Lagrange interpolation

Recall from our basics discussion that a polynomial $\phi$ of degree $d$ is a vector of $d+1$ coefficients:

\begin{align} \phi &= [\phi_0, \phi_1, \phi_2, \dots, \phi_d] \end{align}

How to compute a polynomial’s coefficients from a bunch of its evaluations

Given $n$ pairs $(x_i, y_i)_{i\in[n)}$, one can compute or interpolate a degree $\le n-1$ polynomial $\phi(X)$ such that: $\phi(x_i)=y_i,\forall i\in[n)$

Specifically, the Lagrange interpolation formula says that: \begin{align} \label{eq:lagrange-formula} \phi(X) &= \sum_{i\in[n)} y_i \cdot \lagr_i(X),\ \text{where}\ \lagr_i(X) = \prod_{j\in[n),j\ne i} \frac{X-x_j}{x_i-x_j} \end{align}

This formula is intimidating at first, but there’s a very simple intuition behind it. The key idea is that each Lagrange polynomial $\lagr_i(X)$ is defined so that it has two properties:

$\lagr_i(x_i) = 1,\forall i\in[n)$
$\lagr_i(x_j) = 0,\forall j \in [n)\setminus\{i\}$

You can actually convince yourself that $\lagr_i(X)$ has these properties by plugging in $x_i$ and $x_j$ to see what happens. For example, assume $n=3$. Let’s look at $\mathcal{L}_2(X)$: \begin{align} \mathcal{L}_2(X) = \frac{X - x_1}{x_2 - x_1} \cdot \frac{X - x_3}{x_2 - x_3} \end{align} Clearly, $\mathcal{L}_2(x_2) = 1$ and $\mathcal{L}_2(x_3) = 0$.

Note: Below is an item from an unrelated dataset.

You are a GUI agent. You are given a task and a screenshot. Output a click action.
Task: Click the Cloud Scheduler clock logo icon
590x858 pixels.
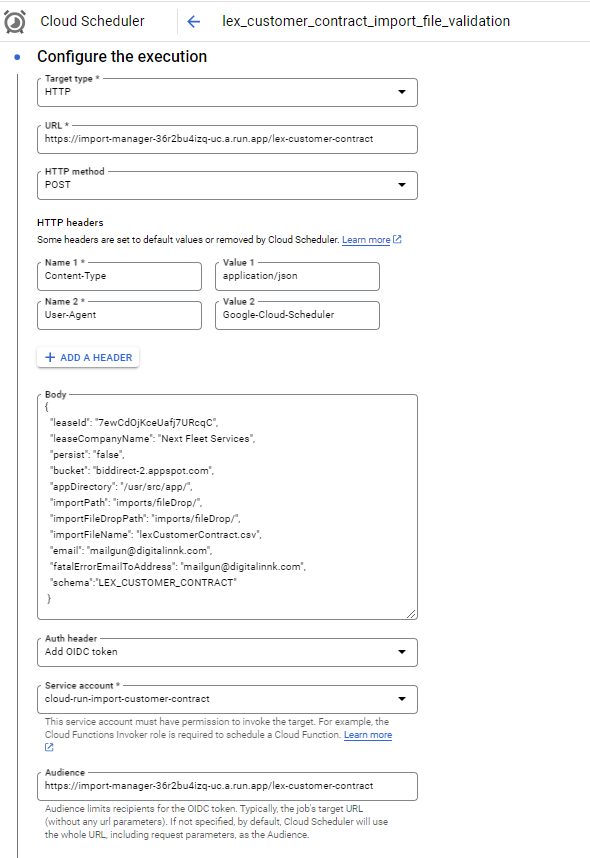coord(14,22)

Important: The $\lagr_i(X)$ Lagrange polynomials are dependent on the set of $x_i$’s only (and thus on $n$)! Specifically each $\lagr_i(X)$ has degree $n-1$ and has a root at each $x_j$ when $j\ne i$! In this sense, a better notation for them would be $\lagr_i^{[x_i, n]}(X)$ or $\lagr_i^{[n)}(X)$ to indicate this dependence.

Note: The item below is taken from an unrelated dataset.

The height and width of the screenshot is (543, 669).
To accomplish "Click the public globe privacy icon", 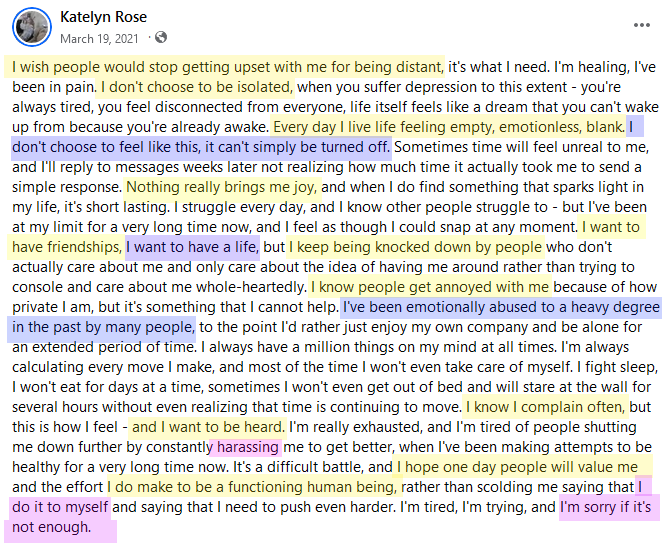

Example: Interpolating a polynomial from three evaluations

Consider the following example with $n=3$ pairs of points. Then, by the Lagrange formula, we have:

\[\phi(X) = y_1 \lagr_1(X) + y_2 \lagr_2(X) + y_3 \lagr_3(X)\]

Next, by applying the two key properties of $\lagr_i(X)$ from above, you can easily check that $\phi(x_i) = y_i,\forall i\in[3]$: \begin{align} \phi(x_1) &= y_1 \lagr_1(x_1) + y_2 \lagr_2(x_1) + y_3 \lagr_3(x_1) = y_1 \cdot 1 + y_2 \cdot 0 + y_3 \cdot 0 = y_1\\
\phi(x_2) &= y_1 \lagr_1(x_2) + y_2 \lagr_2(x_2) + y_3 \lagr_3(x_2) = y_1 \cdot 0 + y_2 \cdot 1 + y_3 \cdot 0 = y_2\\
\phi(x_3) &= y_1 \lagr_1(x_3) + y_2 \lagr_2(x_3) + y_3 \lagr_3(x_3) = y_1 \cdot 0 + y_2 \cdot 0 + y_3 \cdot 1 = y_3 \end{align}

An important detail is that the degree of the interpolated $\phi(X)$ is $\le n-1$ and not necessarily exactly equal to $n-1$. To see this, consider interpolating the polynomial $\phi(X)$ such that $\phi(i) = i$ for all $i\in [n)$. In other words, $x_i = y_i = i$.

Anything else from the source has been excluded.